When My Week with Marilyn opens this week, all eyes will be on Michelle Williams and her transformation into one of the most iconic movie stars of all time (which, by the way, she does superbly). But there’s another transformation going on in the film that, while subtler, is just as remarkable. Kenneth Branagh co-stars as Sir Laurence Olivier, the very actor whose shadow he has lived in for most of his 20-year career. The two even directed and starred in film versions of both Henry V and Hamlet. Branagh talked to TIME about what it was like to play his mentor and why he had to listen to the entire Bible in order to do so.
You’ve spent much of your career being compared to Sir Laurence Olivier. Did that affect your decision to take the role?

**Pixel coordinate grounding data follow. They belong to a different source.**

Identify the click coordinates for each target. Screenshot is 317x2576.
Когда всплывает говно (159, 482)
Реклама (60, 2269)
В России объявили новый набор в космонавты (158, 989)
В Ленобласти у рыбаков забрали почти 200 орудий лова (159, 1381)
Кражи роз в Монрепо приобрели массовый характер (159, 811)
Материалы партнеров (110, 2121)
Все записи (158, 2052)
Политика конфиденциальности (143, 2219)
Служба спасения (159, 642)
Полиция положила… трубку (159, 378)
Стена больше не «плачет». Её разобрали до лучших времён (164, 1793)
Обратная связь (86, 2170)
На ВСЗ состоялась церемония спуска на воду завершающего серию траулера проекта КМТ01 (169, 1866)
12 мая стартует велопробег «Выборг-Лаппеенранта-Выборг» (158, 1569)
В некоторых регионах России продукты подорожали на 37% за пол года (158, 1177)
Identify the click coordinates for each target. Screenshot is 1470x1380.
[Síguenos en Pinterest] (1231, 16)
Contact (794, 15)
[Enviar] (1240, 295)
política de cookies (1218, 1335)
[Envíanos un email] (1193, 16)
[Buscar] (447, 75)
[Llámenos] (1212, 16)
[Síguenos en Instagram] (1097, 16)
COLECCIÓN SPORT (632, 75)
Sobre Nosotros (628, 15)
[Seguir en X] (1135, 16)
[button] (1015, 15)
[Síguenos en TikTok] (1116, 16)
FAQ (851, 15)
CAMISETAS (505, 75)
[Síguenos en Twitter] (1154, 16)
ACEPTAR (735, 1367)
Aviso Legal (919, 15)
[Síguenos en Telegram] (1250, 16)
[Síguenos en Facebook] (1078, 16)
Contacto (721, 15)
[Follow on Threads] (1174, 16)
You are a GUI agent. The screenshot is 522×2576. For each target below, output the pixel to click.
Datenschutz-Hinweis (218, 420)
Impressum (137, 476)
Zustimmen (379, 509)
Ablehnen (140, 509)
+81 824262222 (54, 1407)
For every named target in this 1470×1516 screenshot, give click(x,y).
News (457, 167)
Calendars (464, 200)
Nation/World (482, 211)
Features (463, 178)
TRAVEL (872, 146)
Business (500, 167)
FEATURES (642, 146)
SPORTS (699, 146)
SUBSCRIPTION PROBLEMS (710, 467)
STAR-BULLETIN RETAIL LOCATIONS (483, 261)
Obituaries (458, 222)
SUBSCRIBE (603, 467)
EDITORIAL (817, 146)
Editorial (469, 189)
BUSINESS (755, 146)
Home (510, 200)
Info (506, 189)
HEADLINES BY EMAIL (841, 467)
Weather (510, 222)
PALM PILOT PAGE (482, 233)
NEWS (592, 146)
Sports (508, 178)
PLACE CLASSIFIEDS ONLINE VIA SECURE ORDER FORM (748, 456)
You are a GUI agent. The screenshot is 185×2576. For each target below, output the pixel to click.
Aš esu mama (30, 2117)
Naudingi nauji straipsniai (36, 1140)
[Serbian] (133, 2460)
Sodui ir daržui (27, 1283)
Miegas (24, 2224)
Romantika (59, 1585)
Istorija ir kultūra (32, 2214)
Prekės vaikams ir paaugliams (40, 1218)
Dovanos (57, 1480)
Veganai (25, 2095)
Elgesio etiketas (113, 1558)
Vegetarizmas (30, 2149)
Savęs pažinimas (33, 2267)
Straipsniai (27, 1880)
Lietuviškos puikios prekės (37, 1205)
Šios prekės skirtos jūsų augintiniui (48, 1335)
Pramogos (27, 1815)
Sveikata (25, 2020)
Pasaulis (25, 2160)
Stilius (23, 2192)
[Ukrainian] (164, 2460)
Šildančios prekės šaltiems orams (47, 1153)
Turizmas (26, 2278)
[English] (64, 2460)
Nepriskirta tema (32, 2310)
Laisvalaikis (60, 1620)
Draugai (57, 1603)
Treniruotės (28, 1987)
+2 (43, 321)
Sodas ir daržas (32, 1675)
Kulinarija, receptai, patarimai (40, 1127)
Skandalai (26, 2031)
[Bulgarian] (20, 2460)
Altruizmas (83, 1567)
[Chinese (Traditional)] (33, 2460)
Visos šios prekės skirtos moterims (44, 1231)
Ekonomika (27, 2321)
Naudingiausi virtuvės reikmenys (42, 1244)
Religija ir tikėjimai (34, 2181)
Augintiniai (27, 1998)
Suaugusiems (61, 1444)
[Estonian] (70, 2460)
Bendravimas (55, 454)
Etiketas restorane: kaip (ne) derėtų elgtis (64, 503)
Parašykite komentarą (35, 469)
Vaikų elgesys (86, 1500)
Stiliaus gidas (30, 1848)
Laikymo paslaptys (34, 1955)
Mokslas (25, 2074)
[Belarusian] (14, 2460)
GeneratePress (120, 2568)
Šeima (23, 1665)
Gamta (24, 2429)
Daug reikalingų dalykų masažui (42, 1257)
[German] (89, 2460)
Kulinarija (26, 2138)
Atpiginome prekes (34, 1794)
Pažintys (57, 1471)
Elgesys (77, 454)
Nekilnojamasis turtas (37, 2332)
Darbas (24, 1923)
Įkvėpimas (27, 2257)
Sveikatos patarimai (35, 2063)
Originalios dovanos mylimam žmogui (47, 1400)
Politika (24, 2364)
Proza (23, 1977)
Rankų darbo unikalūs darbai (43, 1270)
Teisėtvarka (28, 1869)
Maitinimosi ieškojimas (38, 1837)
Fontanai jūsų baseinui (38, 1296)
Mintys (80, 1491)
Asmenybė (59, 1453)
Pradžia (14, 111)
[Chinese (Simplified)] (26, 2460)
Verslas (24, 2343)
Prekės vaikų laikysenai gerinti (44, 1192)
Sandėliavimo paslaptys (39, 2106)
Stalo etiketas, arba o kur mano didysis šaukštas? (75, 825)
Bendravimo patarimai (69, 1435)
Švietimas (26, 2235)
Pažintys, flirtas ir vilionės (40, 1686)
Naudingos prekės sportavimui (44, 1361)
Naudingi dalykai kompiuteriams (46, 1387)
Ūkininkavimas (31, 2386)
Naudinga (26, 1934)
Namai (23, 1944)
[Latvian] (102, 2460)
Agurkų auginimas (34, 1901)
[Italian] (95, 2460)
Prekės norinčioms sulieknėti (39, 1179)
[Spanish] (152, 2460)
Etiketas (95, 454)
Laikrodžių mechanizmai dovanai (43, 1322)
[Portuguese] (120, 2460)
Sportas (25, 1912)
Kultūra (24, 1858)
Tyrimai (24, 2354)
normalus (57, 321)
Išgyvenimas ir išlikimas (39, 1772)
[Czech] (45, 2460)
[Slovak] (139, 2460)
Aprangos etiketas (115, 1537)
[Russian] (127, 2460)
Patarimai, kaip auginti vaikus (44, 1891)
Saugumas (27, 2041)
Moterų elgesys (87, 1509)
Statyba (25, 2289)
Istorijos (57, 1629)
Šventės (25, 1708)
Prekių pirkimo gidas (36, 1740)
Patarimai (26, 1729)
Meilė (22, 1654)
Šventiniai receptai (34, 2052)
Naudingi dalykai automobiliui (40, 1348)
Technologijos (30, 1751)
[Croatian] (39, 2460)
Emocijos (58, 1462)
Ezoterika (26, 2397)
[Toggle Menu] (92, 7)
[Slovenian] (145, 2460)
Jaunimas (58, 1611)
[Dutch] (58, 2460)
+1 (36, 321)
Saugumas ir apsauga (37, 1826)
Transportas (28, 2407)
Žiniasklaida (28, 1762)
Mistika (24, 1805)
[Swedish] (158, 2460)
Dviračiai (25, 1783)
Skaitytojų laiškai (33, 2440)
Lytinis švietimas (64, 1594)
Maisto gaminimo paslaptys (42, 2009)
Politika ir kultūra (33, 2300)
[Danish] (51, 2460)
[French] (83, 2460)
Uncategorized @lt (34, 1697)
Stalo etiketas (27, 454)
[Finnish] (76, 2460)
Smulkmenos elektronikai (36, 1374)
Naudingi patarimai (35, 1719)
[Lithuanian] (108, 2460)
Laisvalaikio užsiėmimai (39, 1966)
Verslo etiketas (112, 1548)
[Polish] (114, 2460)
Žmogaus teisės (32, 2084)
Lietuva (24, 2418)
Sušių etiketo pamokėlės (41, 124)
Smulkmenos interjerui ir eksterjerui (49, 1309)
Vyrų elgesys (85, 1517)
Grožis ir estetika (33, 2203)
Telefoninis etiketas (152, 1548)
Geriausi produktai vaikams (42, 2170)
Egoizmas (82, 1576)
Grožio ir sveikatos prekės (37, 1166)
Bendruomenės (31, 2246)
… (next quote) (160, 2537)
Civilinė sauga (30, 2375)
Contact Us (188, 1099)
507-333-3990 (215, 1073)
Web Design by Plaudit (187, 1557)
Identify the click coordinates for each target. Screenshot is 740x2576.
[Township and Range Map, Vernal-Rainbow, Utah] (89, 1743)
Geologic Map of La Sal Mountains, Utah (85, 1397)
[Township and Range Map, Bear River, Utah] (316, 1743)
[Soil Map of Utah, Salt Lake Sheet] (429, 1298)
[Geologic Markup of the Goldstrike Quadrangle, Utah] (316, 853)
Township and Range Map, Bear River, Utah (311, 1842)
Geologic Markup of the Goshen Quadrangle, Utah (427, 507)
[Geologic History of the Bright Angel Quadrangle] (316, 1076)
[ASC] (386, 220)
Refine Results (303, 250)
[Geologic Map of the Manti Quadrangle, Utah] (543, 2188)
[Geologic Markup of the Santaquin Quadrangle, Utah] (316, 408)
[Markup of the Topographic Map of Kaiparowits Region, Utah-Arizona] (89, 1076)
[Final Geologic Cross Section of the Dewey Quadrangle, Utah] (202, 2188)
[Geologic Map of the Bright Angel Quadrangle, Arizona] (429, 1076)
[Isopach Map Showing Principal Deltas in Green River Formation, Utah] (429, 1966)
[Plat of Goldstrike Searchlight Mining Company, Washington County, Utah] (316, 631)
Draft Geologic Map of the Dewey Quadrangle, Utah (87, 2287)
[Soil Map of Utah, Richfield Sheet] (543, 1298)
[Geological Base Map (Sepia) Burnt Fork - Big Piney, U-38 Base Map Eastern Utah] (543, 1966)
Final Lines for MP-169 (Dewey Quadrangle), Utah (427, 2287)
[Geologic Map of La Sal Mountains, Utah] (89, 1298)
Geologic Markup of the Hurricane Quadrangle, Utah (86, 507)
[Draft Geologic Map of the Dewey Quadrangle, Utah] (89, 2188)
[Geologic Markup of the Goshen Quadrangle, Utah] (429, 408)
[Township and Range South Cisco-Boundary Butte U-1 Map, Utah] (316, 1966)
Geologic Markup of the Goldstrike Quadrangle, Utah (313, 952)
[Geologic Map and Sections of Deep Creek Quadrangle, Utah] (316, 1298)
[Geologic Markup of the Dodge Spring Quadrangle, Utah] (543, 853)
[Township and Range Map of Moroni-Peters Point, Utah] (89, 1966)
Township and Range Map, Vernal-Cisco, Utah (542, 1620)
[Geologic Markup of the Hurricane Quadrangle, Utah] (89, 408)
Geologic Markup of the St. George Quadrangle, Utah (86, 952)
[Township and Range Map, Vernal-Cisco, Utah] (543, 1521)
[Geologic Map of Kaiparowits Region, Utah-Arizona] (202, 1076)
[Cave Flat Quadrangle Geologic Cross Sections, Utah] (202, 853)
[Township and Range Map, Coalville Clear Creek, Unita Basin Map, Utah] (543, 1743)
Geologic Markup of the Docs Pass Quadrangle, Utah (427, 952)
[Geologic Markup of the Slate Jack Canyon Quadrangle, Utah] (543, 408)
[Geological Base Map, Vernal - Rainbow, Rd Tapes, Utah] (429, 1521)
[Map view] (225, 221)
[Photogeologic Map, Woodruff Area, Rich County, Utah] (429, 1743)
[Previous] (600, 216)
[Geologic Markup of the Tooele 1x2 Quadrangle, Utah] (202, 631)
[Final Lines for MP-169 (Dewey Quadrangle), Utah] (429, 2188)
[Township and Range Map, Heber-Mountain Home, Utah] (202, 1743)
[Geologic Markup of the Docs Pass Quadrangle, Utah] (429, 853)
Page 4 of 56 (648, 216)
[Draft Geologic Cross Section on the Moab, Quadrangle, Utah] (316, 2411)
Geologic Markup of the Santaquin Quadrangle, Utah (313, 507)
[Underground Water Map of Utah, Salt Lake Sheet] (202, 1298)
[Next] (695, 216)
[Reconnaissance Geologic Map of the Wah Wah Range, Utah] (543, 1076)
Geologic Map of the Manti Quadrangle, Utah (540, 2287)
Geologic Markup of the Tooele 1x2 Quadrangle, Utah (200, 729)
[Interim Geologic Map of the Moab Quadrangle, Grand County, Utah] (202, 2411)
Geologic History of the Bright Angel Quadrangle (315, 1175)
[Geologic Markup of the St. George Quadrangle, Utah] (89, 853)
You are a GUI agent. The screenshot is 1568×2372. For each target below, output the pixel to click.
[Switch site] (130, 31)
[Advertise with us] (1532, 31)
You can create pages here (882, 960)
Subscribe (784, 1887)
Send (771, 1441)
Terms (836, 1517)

I will be honest, it gave me pause for thought. People have suggested that I have a kind of obsession with Olivier, but really that just tells you what a dominant figure he was in the 20th century when it came to classical acting roles. He had set such a high watermark for what could be achieved.
I liked the fact that My Week With Marilyn wasn’t a biopic. It was a film about a very particular moment in the lives of Olivier and Marilyn Monroe as they tried to make a movie together. Like any artist, he wasn’t as effortlessly successful as he often appeared, particularly in dealing with Marilyn. In the end it felt like a good challenge.